The growing demands of sustainable, efficient, and welfare-conscious pig husbandry have necessitated the adoption of advanced technologies. Among these, RGB imaging and machine vision technology may offer a promising solution for early disease detection and proactive disease management in advanced pig husbandry practices. This review explores innovative applications for monitoring disease symptoms by assessing features that directly or indirectly indicate disease risk, as well as for tracking body weight and overall health. Machine vision and image processing algorithms enable for the real-time detection of subtle changes in pig appearance and behavior that may signify potential health issues. Key indicators include skin lesions, inflammation, ocular and nasal discharge, and deviations in posture and gait, each of which can be detected non-invasively using RGB cameras. Moreover, when integrated with thermal imaging, RGB systems can detect fever, a reliable indicator of infection, while behavioral monitoring systems can track abnormal posture, reduced activity, and altered feeding and drinking habits, which are often precursors to illness. The technology also facilitates the analysis of respiratory symptoms, such as coughing or sneezing (enabling early identification of respiratory diseases, one of the most significant challenges in pig farming), and the assessment of fecal consistency and color (providing valuable insights into digestive health). Early detection of disease or poor health supports proactive interventions, reducing mortality and improving treatment outcomes. Beyond direct symptom monitoring, RGB imaging and machine vision can indirectly assess disease risk by monitoring body weight, feeding behavior, and environmental factors such as overcrowding and temperature. However, further research is needed to refine the accuracy and robustness of algorithms in diverse farming environments. Ultimately, integrating RGB-based machine vision into existing farm management systems could provide continuous, automated surveillance, generating real-time alerts and actionable insights; these can support data-driven disease prevention strategies, reducing the need for mass medication and the development of antimicrobial resistance.

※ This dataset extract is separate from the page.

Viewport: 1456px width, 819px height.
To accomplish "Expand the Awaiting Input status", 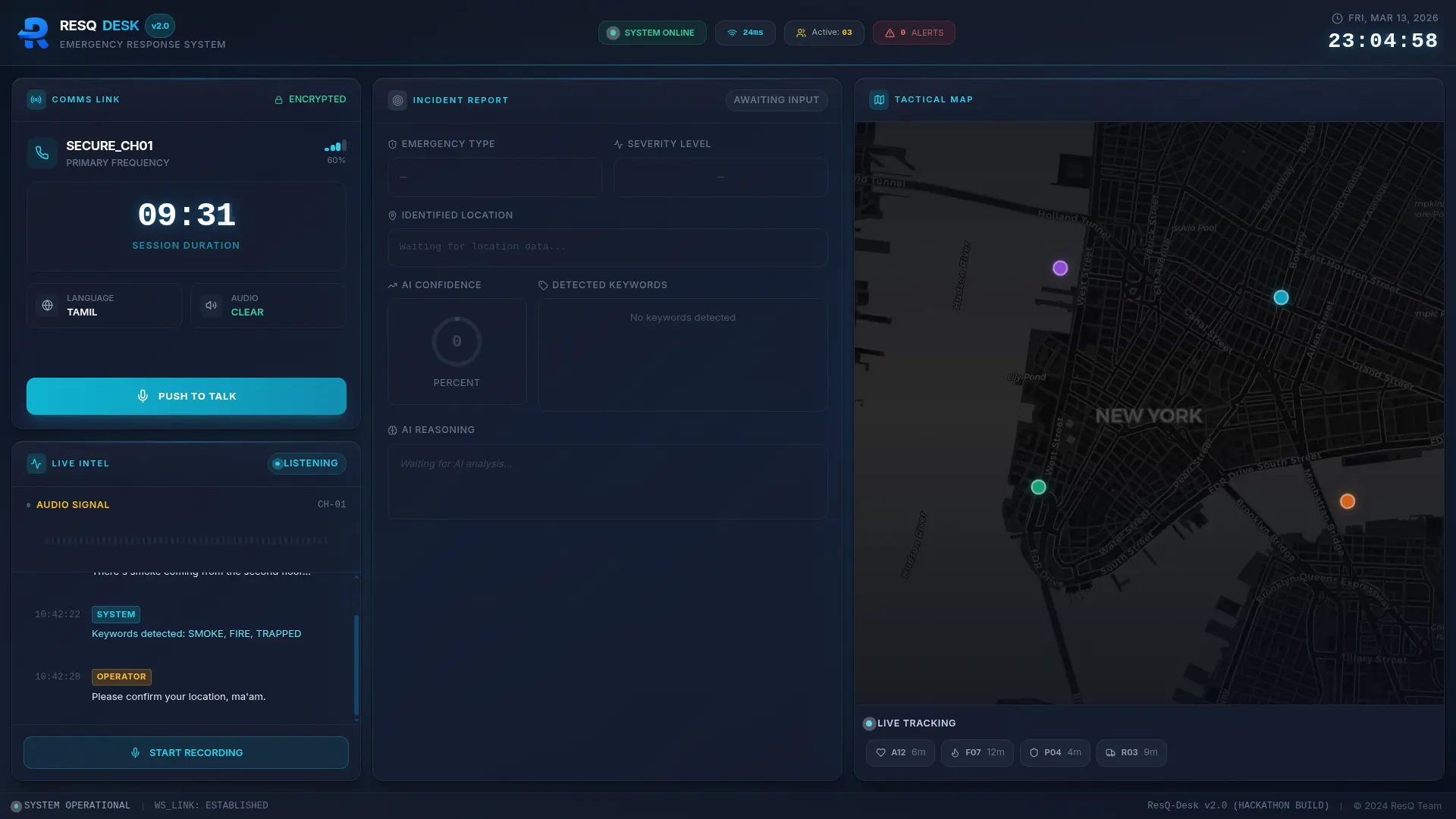I will (x=776, y=100).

Keywords: Artificial intelligence; Machine vision; Pig behavior pattern; Pig health monitoring; Smart livestock production.

Fig. 1.. A schematic showing the fundamental processing steps in machine vision from initial image acquisition through to final image interpretation and analysis.

Fig. 2.. An illustration of electromagnetic bands ranging from radio waves to gamma rays, highlighting the visible light spectrum.

Fig. 3.. Various commercial RGB imaging sensors used in pig farms for disease symptom detection and behavior and activity monitoring.

(A) Raspberry Pi camera module V2, (B) Mi 360 webcam, (C) EXview HAD CCD, (D) Microsoft Kinect v1, (E) Microsoft Kinect v2, (F) VIVOTEK IB836BA-HF3, (g) Hikevision DS-2CD2142FWD-I, (H) Microsoft OEM Life Cam, (I) Intel RealSense, (J) FL3-U3-88S2C-C (K) IFM O3D313, (L) IPC-HFW1230S-S4, (M) TOF 640, (N) Hero 4, and (O) Nikon D5100.

Fig. 4.. A schematic representation of image pre-processing, feature extraction, segmentation, and classification techniques used for the analysis of data in the context of RGB images.

Fig. 5.. Various image processing techniques applied to RGB images captured in pig farm environments.

(A) Image binarization, (B) background segmentation, (C) image masking, (D) thresholding of pig image, (E) masking and cropping, (F) color space conversions (RGB, HSV, LAB, YCbCr, xyz, and YUV) for feature extraction, (G) Otsu segmentation, (H) histogram equalization, and (I) pig body skeleton analysis.

Fig. 6.. Pig behavior detection and analysis using image processing fusion techniques.

(A) Ellipse-based segmentation, (B) Delaunay triangulation on pig body, and (C) combination of ellipse and Delaunay triangulation for detecting laying patterns.

Fig. 7.. Detailed representation of 3D reconstruction of pig point cloud from RGB images for body weight and movement analysis.

Fig. 8.. Monitoring, detection, and tracking of pig diseases and behavior using machine learning applications in pig farms.

(A) Posture detection and segmentation, (B) detection and tracking, (C) recognition of different body parts, (D) detection of disease conditions, and (E) tracking and counting in farm settings using RGB image data.